━━━ PROVIDED RECORDS ━━━

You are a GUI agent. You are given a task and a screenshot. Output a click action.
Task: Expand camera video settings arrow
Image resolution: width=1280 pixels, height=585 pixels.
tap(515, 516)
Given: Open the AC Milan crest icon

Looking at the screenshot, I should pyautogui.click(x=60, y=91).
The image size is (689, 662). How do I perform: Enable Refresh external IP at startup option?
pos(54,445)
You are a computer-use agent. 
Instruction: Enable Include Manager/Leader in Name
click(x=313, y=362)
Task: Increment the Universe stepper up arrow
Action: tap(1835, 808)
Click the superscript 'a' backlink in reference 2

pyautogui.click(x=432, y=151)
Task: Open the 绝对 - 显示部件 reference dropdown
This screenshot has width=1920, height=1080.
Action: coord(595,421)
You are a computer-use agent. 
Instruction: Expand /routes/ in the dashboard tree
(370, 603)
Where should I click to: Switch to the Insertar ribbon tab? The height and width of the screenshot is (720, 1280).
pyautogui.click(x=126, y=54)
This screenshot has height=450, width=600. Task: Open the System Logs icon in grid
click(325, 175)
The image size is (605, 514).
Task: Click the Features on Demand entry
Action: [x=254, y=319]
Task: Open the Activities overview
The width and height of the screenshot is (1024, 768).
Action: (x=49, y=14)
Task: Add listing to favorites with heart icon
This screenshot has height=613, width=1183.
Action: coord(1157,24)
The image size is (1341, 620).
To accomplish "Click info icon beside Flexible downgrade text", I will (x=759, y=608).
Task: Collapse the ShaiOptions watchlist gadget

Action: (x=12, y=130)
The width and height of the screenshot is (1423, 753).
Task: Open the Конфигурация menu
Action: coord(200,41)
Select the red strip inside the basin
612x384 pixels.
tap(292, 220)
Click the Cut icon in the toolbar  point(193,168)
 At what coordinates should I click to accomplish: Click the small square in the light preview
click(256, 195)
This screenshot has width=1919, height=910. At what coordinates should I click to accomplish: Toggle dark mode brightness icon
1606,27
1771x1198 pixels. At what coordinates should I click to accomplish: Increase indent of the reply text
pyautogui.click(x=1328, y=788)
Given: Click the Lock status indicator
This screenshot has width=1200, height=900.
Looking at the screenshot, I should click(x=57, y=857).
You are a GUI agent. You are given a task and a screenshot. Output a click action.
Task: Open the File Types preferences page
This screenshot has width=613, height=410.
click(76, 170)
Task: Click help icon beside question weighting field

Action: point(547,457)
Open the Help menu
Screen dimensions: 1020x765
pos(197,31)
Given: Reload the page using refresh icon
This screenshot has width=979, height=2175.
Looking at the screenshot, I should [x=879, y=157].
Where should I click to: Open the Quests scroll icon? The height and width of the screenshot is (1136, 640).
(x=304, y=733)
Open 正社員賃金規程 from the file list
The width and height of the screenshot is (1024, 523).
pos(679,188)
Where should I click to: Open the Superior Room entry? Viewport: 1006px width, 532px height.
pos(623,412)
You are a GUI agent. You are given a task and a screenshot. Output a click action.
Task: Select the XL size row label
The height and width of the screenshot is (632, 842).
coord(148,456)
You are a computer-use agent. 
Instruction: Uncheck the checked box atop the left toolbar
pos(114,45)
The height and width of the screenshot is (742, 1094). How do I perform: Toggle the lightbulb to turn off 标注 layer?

━━━

__EXERCISE AIM__.
Retype all of the records above word for word, changing nothing.

__SOLVED EXERCISE__.
You are a GUI agent. You are given a task and a screenshot. Output a click action.
Task: Expand camera video settings arrow
Image resolution: width=1280 pixels, height=585 pixels.
tap(515, 516)
Given: Open the AC Milan crest icon

Looking at the screenshot, I should pyautogui.click(x=60, y=91).
The image size is (689, 662). How do I perform: Enable Refresh external IP at startup option?
pos(54,445)
You are a computer-use agent. 
Instruction: Enable Include Manager/Leader in Name
click(x=313, y=362)
Task: Increment the Universe stepper up arrow
Action: tap(1835, 808)
Click the superscript 'a' backlink in reference 2

pyautogui.click(x=432, y=151)
Task: Open the 绝对 - 显示部件 reference dropdown
This screenshot has width=1920, height=1080.
Action: coord(595,421)
You are a computer-use agent. 
Instruction: Expand /routes/ in the dashboard tree
(370, 603)
Where should I click to: Switch to the Insertar ribbon tab? The height and width of the screenshot is (720, 1280).
pyautogui.click(x=126, y=54)
This screenshot has height=450, width=600. Task: Open the System Logs icon in grid
click(325, 175)
The image size is (605, 514).
Task: Click the Features on Demand entry
Action: [x=254, y=319]
Task: Open the Activities overview
The width and height of the screenshot is (1024, 768).
Action: (x=49, y=14)
Task: Add listing to favorites with heart icon
This screenshot has height=613, width=1183.
Action: coord(1157,24)
The image size is (1341, 620).
To accomplish "Click info icon beside Flexible downgrade text", I will (x=759, y=608).
Task: Collapse the ShaiOptions watchlist gadget

Action: (x=12, y=130)
The width and height of the screenshot is (1423, 753).
Task: Open the Конфигурация menu
Action: coord(200,41)
Select the red strip inside the basin
612x384 pixels.
tap(292, 220)
Click the Cut icon in the toolbar  point(193,168)
 At what coordinates should I click to accomplish: Click the small square in the light preview
click(256, 195)
This screenshot has width=1919, height=910. At what coordinates should I click to accomplish: Toggle dark mode brightness icon
1606,27
1771x1198 pixels. At what coordinates should I click to accomplish: Increase indent of the reply text
pyautogui.click(x=1328, y=788)
Given: Click the Lock status indicator
This screenshot has width=1200, height=900.
Looking at the screenshot, I should click(x=57, y=857).
You are a GUI agent. You are given a task and a screenshot. Output a click action.
Task: Open the File Types preferences page
This screenshot has width=613, height=410.
click(76, 170)
Task: Click help icon beside question weighting field

Action: point(547,457)
Open the Help menu
Screen dimensions: 1020x765
pos(197,31)
Given: Reload the page using refresh icon
This screenshot has width=979, height=2175.
Looking at the screenshot, I should [x=879, y=157].
Where should I click to: Open the Quests scroll icon? The height and width of the screenshot is (1136, 640).
(x=304, y=733)
Open 正社員賃金規程 from the file list
The width and height of the screenshot is (1024, 523).
pos(679,188)
Where should I click to: Open the Superior Room entry? Viewport: 1006px width, 532px height.
pos(623,412)
You are a GUI agent. You are given a task and a screenshot. Output a click action.
Task: Select the XL size row label
The height and width of the screenshot is (632, 842).
coord(148,456)
You are a computer-use agent. 
Instruction: Uncheck the checked box atop the left toolbar
pos(114,45)
The height and width of the screenshot is (742, 1094). How do I perform: Toggle the lightbulb to turn off 标注 layer?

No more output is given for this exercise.